- Défi 1
D'après l'article, combien de parrains figurent sur la liste que la direction du PCF a publiée dans l'Humanité ?
***** Source *****
Besancenot-Bové, les frères se nuisent
Besancenot-Bové, les frères se nuisent
Par Matthieu ECOIFFIER
Tous deux antilibéraux, ils pourraient être hors jeu avant le premier tour.
Surtout attendre avant de renvoyer le formulaire officiel de parrainage. Cette consigne confidentielle circule chez quelques dizaines d'élus antilibéraux qui ont envoyé une promesse de signature à José Bové. «Le mot d'ordre informel est de dire : on signe pour Bové. Mais de mettre de côté le formulaire tant qu'on n'est pas sûr qu'il aura les 500 signatures. Cela permet de garder la possibilité de signer in fine pour Besancenot s'il le faut», explique l'un d'eux.
Une façon de se prémunir contre un «scénario merdique : que Bové finisse à 350 signatures, Besancenot à 450, et qu'aucun des deux ne puisse se présenter. Et qu'il n'y ait que Buffet pour représenter la gauche antilibérale», explique un des soutiens du leader paysan. «Nous n'avons pas réussi l'unité antilibérale, mais il faut que cet espace politique fasse le meilleur score possible. Marie-George Buffet ne peut à elle seule capter l'ensemble de cet électorat», estime l'adjointe au maire de Paris (apparentée PCF) Clémentine Autain, qui a donné sa signature à Bové sans pour autant s'engager dans sa campagne. Buffet en candidate antilibérale unique à défaut d'être «unitaire» après l'OPA ratée du Parti communiste sur les Collectifs à l'automne ? La direction du PCF, qui a publié cette semaine dans l'Humanité la liste des 900 parrains de sa candidate, ne cache pas sa joie à l'évocation de cette perspective.
***** Informations affichées *****
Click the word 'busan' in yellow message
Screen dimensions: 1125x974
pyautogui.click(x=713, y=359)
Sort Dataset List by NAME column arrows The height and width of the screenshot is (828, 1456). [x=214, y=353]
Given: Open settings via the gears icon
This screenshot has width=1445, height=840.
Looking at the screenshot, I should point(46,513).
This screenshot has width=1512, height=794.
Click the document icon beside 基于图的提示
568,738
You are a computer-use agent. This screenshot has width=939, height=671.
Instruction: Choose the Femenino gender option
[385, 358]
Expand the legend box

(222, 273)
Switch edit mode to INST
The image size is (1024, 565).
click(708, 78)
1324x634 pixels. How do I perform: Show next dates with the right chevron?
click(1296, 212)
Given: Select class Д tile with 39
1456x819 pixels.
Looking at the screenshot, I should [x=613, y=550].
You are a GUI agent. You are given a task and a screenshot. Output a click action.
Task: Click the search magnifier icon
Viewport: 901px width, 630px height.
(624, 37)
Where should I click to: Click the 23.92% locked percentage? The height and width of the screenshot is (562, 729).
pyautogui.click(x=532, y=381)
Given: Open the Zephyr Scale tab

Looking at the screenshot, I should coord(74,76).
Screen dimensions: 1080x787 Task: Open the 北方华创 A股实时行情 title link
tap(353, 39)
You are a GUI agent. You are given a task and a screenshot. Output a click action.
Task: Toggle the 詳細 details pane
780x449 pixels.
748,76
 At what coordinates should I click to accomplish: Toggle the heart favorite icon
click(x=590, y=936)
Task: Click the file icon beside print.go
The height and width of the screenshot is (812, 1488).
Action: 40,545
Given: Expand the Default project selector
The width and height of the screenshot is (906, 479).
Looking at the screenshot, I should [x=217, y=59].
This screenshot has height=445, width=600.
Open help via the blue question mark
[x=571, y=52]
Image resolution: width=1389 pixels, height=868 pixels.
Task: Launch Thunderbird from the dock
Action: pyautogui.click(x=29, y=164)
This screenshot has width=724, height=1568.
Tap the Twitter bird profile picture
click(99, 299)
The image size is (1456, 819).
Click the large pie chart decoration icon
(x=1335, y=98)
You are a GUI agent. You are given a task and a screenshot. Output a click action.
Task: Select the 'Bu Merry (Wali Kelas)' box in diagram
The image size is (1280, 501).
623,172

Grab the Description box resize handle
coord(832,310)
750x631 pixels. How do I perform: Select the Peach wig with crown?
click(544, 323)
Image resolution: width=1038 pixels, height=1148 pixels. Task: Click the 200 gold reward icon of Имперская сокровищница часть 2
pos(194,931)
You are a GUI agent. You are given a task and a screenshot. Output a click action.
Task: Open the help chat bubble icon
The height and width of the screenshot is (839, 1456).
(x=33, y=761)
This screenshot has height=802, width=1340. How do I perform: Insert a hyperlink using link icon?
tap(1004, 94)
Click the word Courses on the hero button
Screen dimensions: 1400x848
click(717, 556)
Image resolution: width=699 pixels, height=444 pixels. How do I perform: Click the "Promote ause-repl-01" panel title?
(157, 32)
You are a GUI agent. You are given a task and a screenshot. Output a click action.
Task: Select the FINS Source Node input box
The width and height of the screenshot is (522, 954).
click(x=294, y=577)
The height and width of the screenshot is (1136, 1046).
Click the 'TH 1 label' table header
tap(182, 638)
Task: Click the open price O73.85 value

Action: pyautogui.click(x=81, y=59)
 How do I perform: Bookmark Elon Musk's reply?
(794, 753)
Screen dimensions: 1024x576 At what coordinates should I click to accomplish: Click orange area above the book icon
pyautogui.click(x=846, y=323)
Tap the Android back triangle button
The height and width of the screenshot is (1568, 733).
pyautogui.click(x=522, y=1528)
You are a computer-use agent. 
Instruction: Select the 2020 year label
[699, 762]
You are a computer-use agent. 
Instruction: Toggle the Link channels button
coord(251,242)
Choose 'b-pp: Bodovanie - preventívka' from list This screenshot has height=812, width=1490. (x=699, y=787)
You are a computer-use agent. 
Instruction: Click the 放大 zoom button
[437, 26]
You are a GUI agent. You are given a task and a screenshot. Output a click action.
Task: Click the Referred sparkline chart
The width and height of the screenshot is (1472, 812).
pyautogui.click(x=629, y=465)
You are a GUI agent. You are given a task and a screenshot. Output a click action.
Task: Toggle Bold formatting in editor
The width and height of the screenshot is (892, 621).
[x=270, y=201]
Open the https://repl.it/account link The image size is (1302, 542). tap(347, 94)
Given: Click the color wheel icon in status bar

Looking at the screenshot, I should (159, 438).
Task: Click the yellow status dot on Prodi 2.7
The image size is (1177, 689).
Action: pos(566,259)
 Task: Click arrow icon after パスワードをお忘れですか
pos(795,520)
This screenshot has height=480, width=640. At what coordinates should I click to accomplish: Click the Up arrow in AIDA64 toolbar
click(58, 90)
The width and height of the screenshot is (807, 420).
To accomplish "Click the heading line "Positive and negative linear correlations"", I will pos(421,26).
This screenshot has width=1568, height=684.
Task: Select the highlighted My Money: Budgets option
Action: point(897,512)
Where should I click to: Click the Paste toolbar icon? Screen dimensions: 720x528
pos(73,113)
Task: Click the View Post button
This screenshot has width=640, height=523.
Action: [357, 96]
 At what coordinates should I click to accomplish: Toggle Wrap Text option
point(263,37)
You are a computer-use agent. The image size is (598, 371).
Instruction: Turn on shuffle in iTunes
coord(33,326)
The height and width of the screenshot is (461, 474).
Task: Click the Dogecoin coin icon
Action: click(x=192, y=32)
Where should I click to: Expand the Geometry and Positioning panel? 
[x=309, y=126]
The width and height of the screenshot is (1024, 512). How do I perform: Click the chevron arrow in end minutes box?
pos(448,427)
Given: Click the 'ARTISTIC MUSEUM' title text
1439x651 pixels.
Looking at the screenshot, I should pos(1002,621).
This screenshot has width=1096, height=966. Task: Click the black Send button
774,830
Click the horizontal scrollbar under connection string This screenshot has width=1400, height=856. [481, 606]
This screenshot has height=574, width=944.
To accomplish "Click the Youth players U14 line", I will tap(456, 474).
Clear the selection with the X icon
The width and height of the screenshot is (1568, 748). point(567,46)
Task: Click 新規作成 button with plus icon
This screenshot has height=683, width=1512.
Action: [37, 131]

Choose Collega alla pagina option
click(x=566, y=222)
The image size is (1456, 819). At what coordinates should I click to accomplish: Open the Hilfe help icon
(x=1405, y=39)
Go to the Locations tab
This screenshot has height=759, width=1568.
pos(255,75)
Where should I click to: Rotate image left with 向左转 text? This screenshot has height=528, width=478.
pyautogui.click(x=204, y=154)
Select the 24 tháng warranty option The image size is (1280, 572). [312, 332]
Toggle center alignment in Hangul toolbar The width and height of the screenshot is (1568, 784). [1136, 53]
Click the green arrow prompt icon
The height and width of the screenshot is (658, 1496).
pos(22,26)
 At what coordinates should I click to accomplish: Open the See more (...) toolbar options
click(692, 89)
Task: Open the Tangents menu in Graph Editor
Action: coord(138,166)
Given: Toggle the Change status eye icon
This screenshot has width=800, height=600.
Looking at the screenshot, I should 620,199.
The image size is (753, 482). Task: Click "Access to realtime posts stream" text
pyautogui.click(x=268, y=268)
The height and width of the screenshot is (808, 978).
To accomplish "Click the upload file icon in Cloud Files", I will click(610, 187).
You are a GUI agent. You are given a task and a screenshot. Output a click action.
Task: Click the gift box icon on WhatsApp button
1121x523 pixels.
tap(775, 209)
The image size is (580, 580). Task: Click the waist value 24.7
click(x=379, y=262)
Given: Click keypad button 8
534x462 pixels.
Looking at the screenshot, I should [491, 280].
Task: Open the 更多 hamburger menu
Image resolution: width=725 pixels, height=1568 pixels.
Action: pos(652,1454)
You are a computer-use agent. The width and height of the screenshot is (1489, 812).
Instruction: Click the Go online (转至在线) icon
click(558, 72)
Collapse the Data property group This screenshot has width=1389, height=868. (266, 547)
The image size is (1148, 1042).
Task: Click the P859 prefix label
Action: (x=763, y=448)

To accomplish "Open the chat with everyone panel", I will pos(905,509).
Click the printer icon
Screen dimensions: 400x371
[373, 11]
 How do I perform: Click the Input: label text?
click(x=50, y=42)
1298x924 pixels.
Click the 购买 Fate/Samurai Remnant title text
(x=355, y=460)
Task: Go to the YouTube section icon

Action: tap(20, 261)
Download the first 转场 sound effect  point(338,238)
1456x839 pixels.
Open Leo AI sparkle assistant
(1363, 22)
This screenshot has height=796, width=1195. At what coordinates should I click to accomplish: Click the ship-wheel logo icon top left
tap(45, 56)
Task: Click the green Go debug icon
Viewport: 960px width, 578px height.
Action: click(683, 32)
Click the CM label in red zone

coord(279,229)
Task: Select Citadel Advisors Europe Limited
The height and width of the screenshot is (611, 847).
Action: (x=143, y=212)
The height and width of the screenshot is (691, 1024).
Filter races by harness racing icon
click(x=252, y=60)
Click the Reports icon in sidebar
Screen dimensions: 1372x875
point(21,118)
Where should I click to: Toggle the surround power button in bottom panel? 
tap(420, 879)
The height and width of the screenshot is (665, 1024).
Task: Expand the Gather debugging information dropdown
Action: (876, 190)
*****
- Défi 2
Présentez sous forme de tableau Markdown tout ce qui va du début des enregistrements jusqu'à la ligne contenant « click(1296, 212) » incluse, avec les colonnes « N° » et « Ligne », sans les lignes vides.

- Réponse finale 1
900 parrains.

- Réponse finale 2
| N° | Ligne |
|---|---|
| 1 | Click the word 'busan' in yellow message |
| 2 | Screen dimensions: 1125x974 |
| 3 | pyautogui.click(x=713, y=359) |
| 4 | Sort Dataset List by NAME column arrows The height and width of the screenshot is (828, 1456). [x=214, y=353] |
| 5 | Given: Open settings via the gears icon |
| 6 | This screenshot has width=1445, height=840. |
| 7 | Looking at the screenshot, I should point(46,513). |
| 8 | This screenshot has width=1512, height=794. |
| 9 | Click the document icon beside 基于图的提示 |
| 10 | 568,738 |
| 11 | You are a computer-use agent. This screenshot has width=939, height=671. |
| 12 | Instruction: Choose the Femenino gender option |
| 13 | [385, 358] |
| 14 | Expand the legend box |
| 15 | (222, 273) |
| 16 | Switch edit mode to INST |
| 17 | The image size is (1024, 565). |
| 18 | click(708, 78) |
| 19 | 1324x634 pixels. How do I perform: Show next dates with the right chevron? |
| 20 | click(1296, 212) |